The NC State CS AI Seminar Series, hosted by the Department of Computer Science, is held biweekly on Fridays in a hybrid format (online and/or in-person). If you are interested in giving a talk or would like to recommend a speaker, please contact the organizers at xliu96@ncsu.edu or submit a nomination through the form.
Faculty Organizers: Xiaorui Liu, Dongkuan Xu, Kaixiong Zhou, Xipeng Shen, Munindar Singh
Date: 9/5/2025, Friday
Time: 11:00 AM - 12:00 PM (EST)
Location: EB II, Conference Room 3211
Zoom: https://ncsu.zoom.us/j/91683735738
Title: Toward Real-Time Ultrasound Computed Tomography: Bridging Wave Physics and Data-Driven Learning
Speaker: Youzuo Lin (University of North Carolina at Chapel Hill & Los Alamos National Laboratory)

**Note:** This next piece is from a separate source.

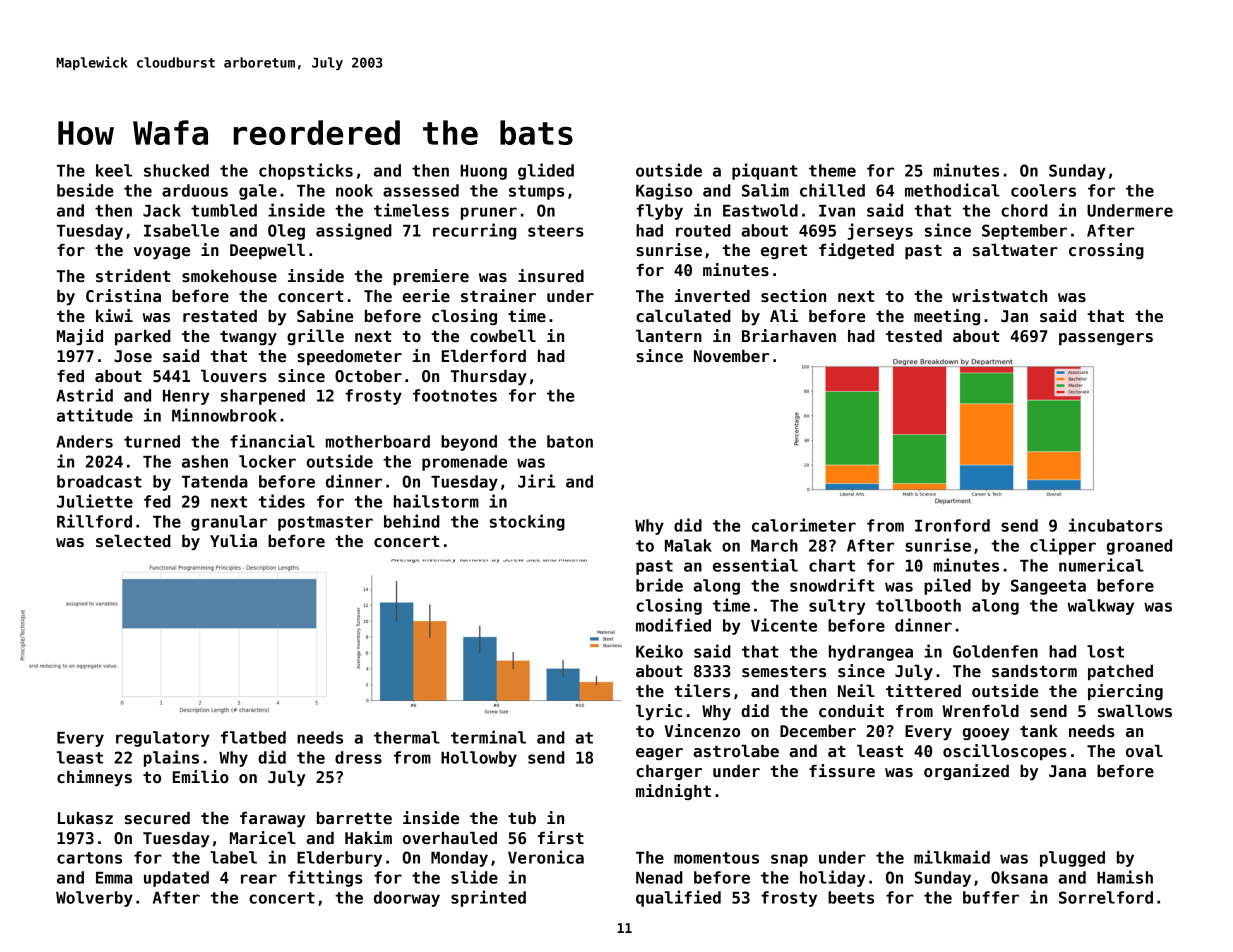  What do you see at coordinates (259, 879) in the screenshot?
I see `rear` at bounding box center [259, 879].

Abstract: Ultrasound Computed Tomography (USCT), also known as Full Waveform Inversion (FWI), reconstructs the mechanical properties of biological tissues by modeling the full propagation of ultrasound waves. This modality shows great promise for advanced applications such as breast, neuro, and prostate imaging, yet its clinical adoption has been limited by the trade-off between accuracy and computational efficiency. Physics-based reconstruction methods achieve high-resolution, quantitative maps of tissue properties but are computationally demanding and sensitive to model uncertainties. Data-driven approaches, particularly deep learning, have recently offered accelerated solutions but often lack robustness and generalizability. In this work, we present hybrid USCT strategies that bridge wave physics and machine learning. By embedding physical principles into self-supervised learning frameworks, our methods substantially reduce computational cost while maintaining reconstruction fidelity. We demonstrate their efficacy in challenging prostate imaging scenarios, highlighting their potential to advance USCT toward real-time clinical translation.

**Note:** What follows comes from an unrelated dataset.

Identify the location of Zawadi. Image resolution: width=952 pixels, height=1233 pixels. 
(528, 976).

Biography: Youzuo Lin is an Associate Professor in the School of Data Science and Society at the University of North Carolina at Chapel Hill. Previously, he served as a Senior Scientist at Los Alamos National Laboratory. He earned his Ph.D. in Applied and Computational Mathematics from Arizona State University in 2010. Youzuo’s research focuses on scientific machine learning methods and their applications, particularly in computational wave imaging, ultrasound tomography, geophysical inversion, and UAV image analysis. He has published over 100 articles in leading journals and conference proceedings and is a co-inventor on several U.S. patents related to ultrasound imaging techniques.